I am trying to augment my pipeline (migrates data from RDS to RedShift) so that it selects all rows whose id
is greater than the maximum id
that exists in RedShift. I have a script in Python that calculates this value and returns it to the output. I want to take this output and save it to a variable max_id
that I can later reference in my RDS selection query. For example, my RDS selection section currently looks like this:
{
"database": {
"ref": "rds_mysql"
},
"scheduleType": "TIMESERIES",
"name": "SrcRDSTable",
"id": "SrcRDSTable",
"type": "SqlDataNode",
"table": "#{myRDSTableName}",
"selectQuery": "select * from #{table} where #{myRDSTableLastModifiedCol} > '#{max_id}'"
},
I then want to add a section before this that would execute the bash script, retrieve the id
field and save it to the variable max_id
so that it can be referenced in the above code.
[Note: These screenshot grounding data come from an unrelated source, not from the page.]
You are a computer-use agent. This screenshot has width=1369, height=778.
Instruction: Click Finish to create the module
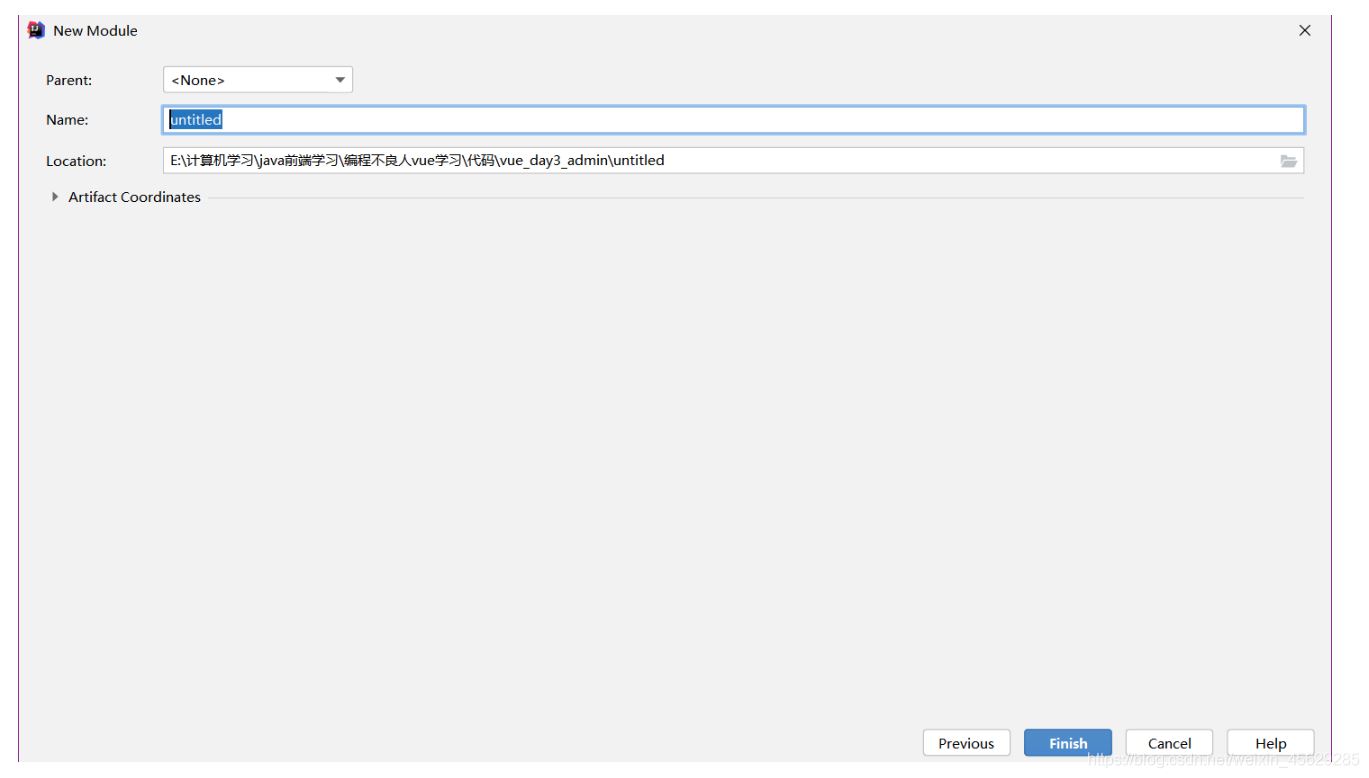click(1068, 743)
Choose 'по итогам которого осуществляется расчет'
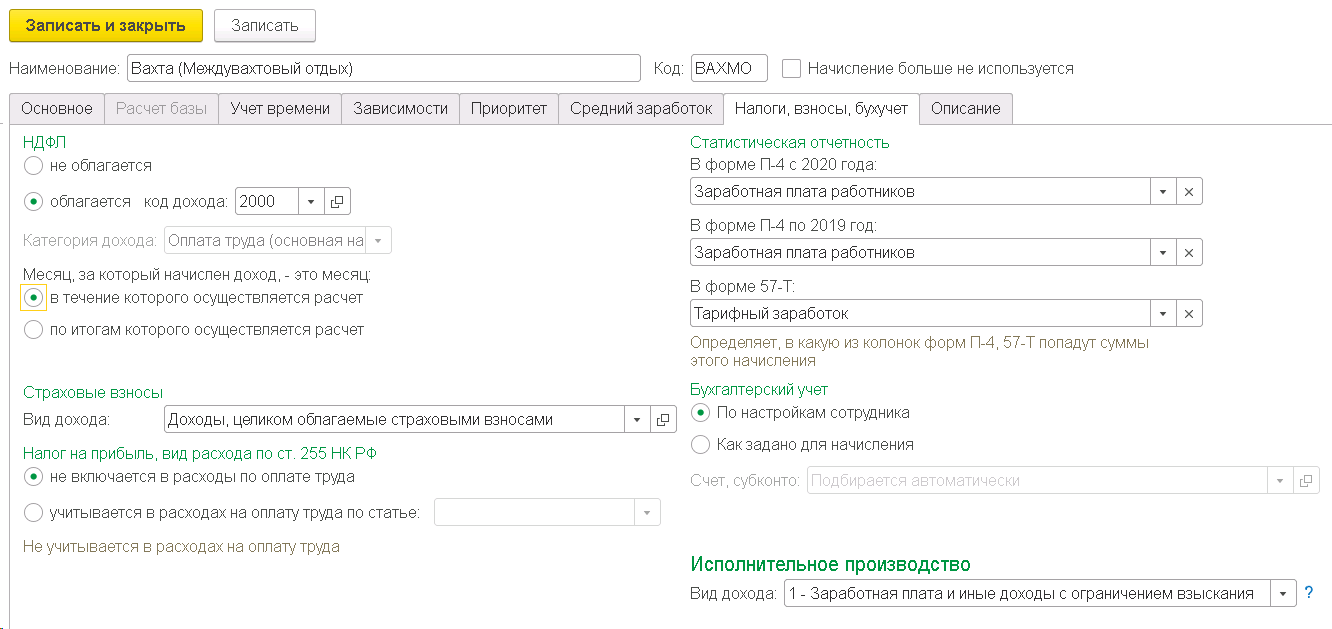 pyautogui.click(x=33, y=330)
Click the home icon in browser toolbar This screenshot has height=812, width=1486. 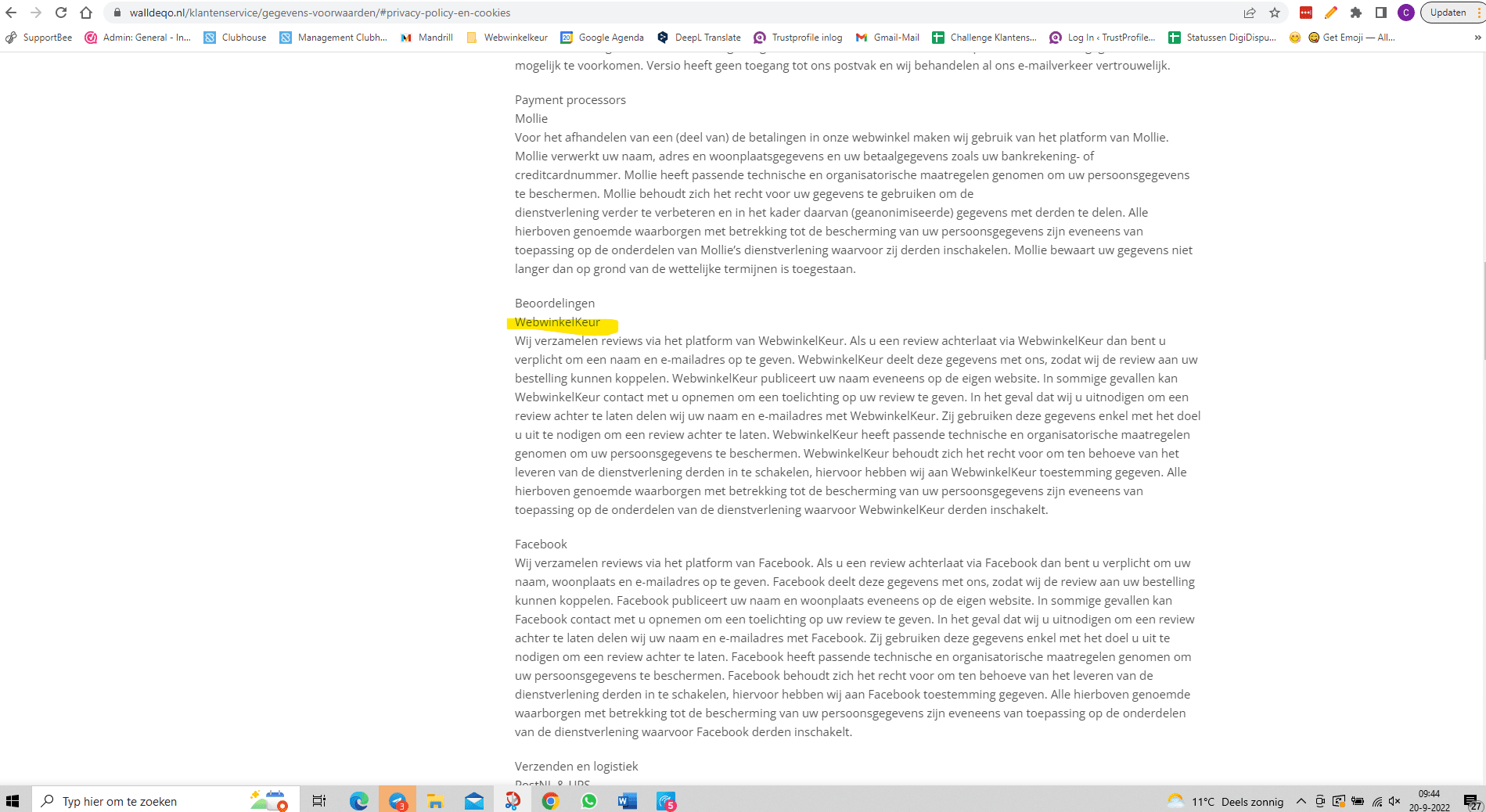click(x=86, y=13)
So far I have:
{
"myComment": "Retrieves the maximum ID for a given table in RedShift",
"id": "ShellCommandActivity_Max_ID",
"workerGroup": "wg-12345",
"type": "ShellCommandActivity",
"command": "starting_point=$(/usr/bin/python /home/user/aws-taskrunner-docker/get_id.py --schema=schema_name --table=users --database=master)"
},
How can I adjust the above to set max_id
to the value of starting_point
? Thanks.